**Task instructions**.
a - Answer these questions using the feature on Michael Mackey:
(i) What age does Michael Mackey give when asked?
(ii) In which category of the Volunteer Ireland Awards was he honored?
(iii) In which cafe does the writer meet him?
b - From the feature on Michael Mackey, list every detail given about the man the writer passes before meeting Michael.
c - Carry the feature on Michael Mackey forward from its last sentence.

··· Document extract

City Lives
Michael on top of world after years on streets
City Lives – Denise McNamara meets Michael Mackey, award-winning Simon Community volunteer
When asked what age he is, Michael Mackey’s response is simple: “I’m 61 and the happiest man in the world.”
The sheer glee in his voice as the Claddagh man answers this question stops you in your tracks. Here is a man who has sunk to the depths of despair and somehow managed to climb out, reaching the pinnacle of a ladder that he could barely have dreamed of.
If ever there was a poster boy for turning your life around, Michael Mackey is it.
This month he was given a national award for his work with the Galway Simon Community. He was honoured in the Social Work category of the Volunteer Ireland Awards and attended a gala awards ceremony at Dublin City Hall.
Michael has brought his two awards along to the interview; one is a framed picture, the other a glass trophy and he beams as he points out the features.
Before meeting Michael for a cuppa in Born Cafe one Wednesday afternoon, I pass by a man in his 40s who is regular street drinker, his foot has been broken and he hobbles along with a walking aid, his face red from the elements, his clothes drenched from the heavy December rain.

······
··· Dataset excerpt

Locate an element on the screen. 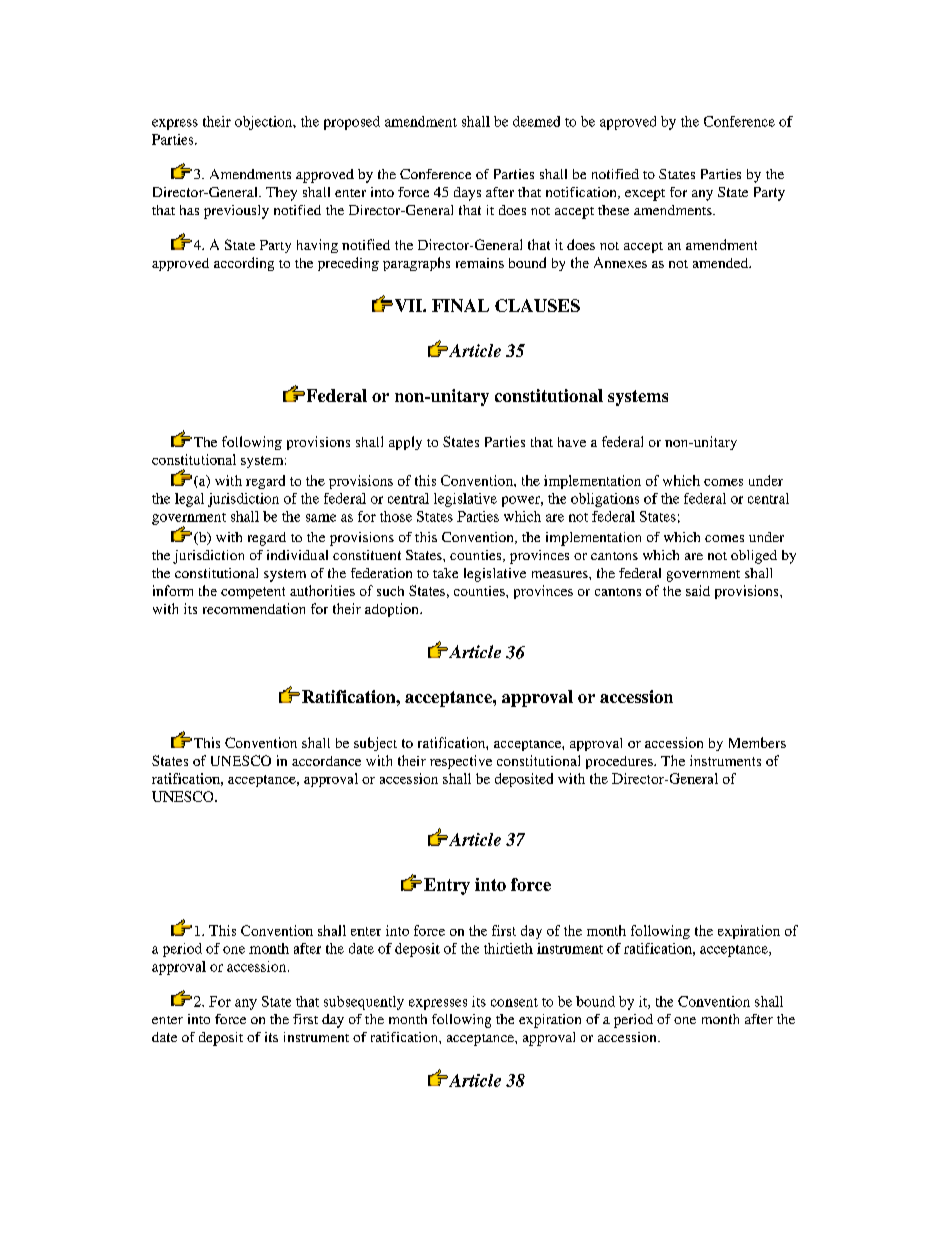 The width and height of the screenshot is (952, 1233). take is located at coordinates (445, 573).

······

**Exercise responses**.
a -
(i) 61
(ii) Social Work
(iii) Born Cafe

b -
- He is in his 40s.
- He is a regular street drinker.
- His foot has been broken.
- He hobbles along with a walking aid.
- His face is red from the elements.
- His clothes are drenched from the heavy December rain.

c -
I ask him about the guys he once drank with – there were a group of about 20 of them who used to gather in Eyre Square and Shop Street – and whether any of them were inspired to follow in his footsteps. He shakes his head.
“Quite a few of them have died – the vast majority of them. Mainly from the alcohol and the weather,” he says matter of factly.
Michael grew up in a family of fishermen, one of three boys, raised single-handedly by their mother Mary Mackey.
As a youngster he used to do some shell fishing. The minute he had made his Confirmation, he left school. “They didn’t think I could go no further. So I started selling newspapers. The Sentinel. The Tribune. My pitch was in Bohermore on Friday. It was great money. That time all the money went on the tables. Sometimes two shillings went down the stocking but you’d be asked to remove it so you’d keep nothing.”
He graduated to a messenger boy, delivering groceries with McCambridge’s, clothes for Brennan’s, meat for Kirwan’s and hardware for Raftery’s for about five years.
Michael then worked as a labourer with Galway Corporation before polishing glass with Galway Crystal before it closed down in 1979. He got a job on the Docks working on the big oil tanks and it was around that time his problems started to materialise.
“I was alcohol addicted. I was creeping into it. I was missing days. I had no interest in work. I was interested in getting paid but not working. I got sick, between the alcohol and mental health issues, I wasn’t too good.”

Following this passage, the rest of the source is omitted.